TASK OBJECTIVE - Rewrite everything from "In my last post, I" down to "Fort Worth Star-Telegram." in the Garland utility post below, replacing "Public Utility Commission" with "Texas PUC".

SOURCE PASSAGE -
____________

02/01/10

English (US)   So Much for Trying to Do Right  -  Categories: Utilities  -  @ 11:20:52 pm

In my last post, I included a Dallas Morning News article that Garland would be at the Public Utility Commission last Friday. I didn't know that a subsequent article had run in the Fort Worth Star-Telegram.
 

From the Fort Worth Star-Telegram:

Garland city attorney and PUC spar over release

Posted Friday, Jan. 29, 2010
By JACK Z. SMITH, 817-390-7724
jzsmith@star-telegram.com
 
Tempers flared as an obviously miffed Texas Public Utility Commission assailed a Garland city attorney Friday over a news release in which he called a court ruling reversing a commission order "a big win for Texas ratepayers."
 
The meeting in Austin featured uncharacteristically heated and personal exchanges, coming on the heels of a Jan. 15 ruling by state District Judge Stephen Yelenosky of Austin. That ruling could halt or delay a $5 billion project to build transmission lines from West Texas wind farms to Dallas-Fort Worth and other populous urban areas with surging electricity demand.
 
In the news release, Garland City Attorney Brad Neighbor said, "The PUC should not put the interests of big transmission line developers before the interests of Texas ratepayers."
 
Commission Chairman Barry Smitherman told Neighbor that he found the release "offensive," Commissioner Kenneth Anderson called it an effort to "try to embarrass" the PUC and "inflame the public" and Commissioner Donna Nelson said it was fraught with "mischaracterizations, innuendos and untruths."

____________

DATA EXCERPT -

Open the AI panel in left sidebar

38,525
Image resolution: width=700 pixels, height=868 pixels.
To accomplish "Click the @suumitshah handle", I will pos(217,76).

____________

SOLVED PROBLEM -
In my last post, I included a Dallas Morning News article that Garland would be at the Texas PUC last Friday. I didn't know that a subsequent article had run in the Fort Worth Star-Telegram.